I think the law is attempting to recognize the difference between “statuatory rape” and just “rape”. They don’t want to leave minor teen boys a loophole that might allow them to knock up all the girls they like (provided the girl is at least slightly older!) and never pay a dime. The real solution to this would be a reworking of all US statuatory rape laws so they would protect children and adolescents from adult predators while not criminalizing consensual sex between a 16 year old and an 18 year old, but such a reworking might be a long time coming.
I think you are missing the fact that an “attention seeking” or “needing an alibi” claim of rape never shows up in DNA statistics. If a woman was not raped at all but claims she was for whatever reason there is no DNA to use for comparison. The police could have the DNA on file for every man in the country but with no sample to collect from the woman they have nothing to match against. As a result all DNA tests in the FBI stats were done with suspect(s) in mind so they can collect his DNA and see if it matches the evidence collected from the woman/crime scene.
I agree with you that in the abstract, men should have the right to choice just as much as women.
However, in the real world you have to have a real solution.
It just isn’t workable to give men the same choice, because that would cause an explosion in the population of children dependant on the state.

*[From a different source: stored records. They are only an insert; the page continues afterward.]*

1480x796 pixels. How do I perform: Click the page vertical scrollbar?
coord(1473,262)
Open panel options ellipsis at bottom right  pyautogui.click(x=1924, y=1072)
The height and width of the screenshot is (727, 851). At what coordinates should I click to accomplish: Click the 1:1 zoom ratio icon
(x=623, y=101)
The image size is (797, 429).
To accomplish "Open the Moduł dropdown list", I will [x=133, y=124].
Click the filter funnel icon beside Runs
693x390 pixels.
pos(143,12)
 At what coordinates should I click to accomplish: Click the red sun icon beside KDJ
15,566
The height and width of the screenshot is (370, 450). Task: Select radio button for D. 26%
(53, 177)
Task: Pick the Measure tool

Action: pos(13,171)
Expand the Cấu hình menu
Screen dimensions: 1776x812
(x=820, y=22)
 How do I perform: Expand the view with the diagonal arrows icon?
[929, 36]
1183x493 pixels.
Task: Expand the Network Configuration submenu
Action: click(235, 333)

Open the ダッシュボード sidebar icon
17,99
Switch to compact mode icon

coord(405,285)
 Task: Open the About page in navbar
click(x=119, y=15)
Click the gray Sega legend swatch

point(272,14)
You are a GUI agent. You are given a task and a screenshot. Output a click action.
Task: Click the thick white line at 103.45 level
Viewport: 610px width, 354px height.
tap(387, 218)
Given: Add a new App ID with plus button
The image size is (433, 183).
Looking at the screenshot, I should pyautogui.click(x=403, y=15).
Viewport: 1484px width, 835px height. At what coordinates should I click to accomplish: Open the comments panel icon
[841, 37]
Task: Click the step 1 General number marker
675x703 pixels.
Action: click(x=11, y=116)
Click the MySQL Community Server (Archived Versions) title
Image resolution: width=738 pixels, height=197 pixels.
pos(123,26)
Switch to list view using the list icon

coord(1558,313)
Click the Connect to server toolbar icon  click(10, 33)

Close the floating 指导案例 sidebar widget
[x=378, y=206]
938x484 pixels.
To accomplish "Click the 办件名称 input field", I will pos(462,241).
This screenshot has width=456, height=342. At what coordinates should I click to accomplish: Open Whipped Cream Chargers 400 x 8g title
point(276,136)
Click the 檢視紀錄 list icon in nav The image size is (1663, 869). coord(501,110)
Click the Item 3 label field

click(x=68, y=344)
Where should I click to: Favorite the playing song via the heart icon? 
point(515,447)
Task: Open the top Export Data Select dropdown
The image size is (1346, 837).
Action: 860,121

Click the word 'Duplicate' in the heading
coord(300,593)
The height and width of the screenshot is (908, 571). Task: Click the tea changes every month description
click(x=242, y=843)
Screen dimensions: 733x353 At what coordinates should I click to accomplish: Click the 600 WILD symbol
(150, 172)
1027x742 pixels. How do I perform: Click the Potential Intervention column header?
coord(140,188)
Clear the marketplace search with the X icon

The solution that I came up with was that men who have vasectomies should not have to pay child support if a baby is born despite the vasectomy. The reason this would work is that more money would be saved than would have to be paid to the rare cases in which vasectomy failed. You know this is a fair solution, because neither side likes it.
Shodan:
Shodan, she was specifically talking about women who use cries of rape to get attention or an alibi, but never accuse anyone. This is definitely very wrong, for a lot of reasons, but it is misleading to lump these together with malicious intent false rape accusations.
Lamia:
I agree. But you also have to take into account that even if the laws were reworked, plea bargains might still happen, and there should still be a recourse for a 12 year old boy whose babysitter was allowed to plea bargain.
Sure it was “relatively rare”, that is, relative to today’s illegitimacy rate.
Oh, sure, there was illegitimacy, but fifty years ago, the unwed parents were likely to get married. That is not the case today, especially when the state takes up the role of provider.
The state, in taking on the role of provider, has only exacerbated the problem by removing the need for women to selectively choose a mate based on the mate’s potential to provide for the family.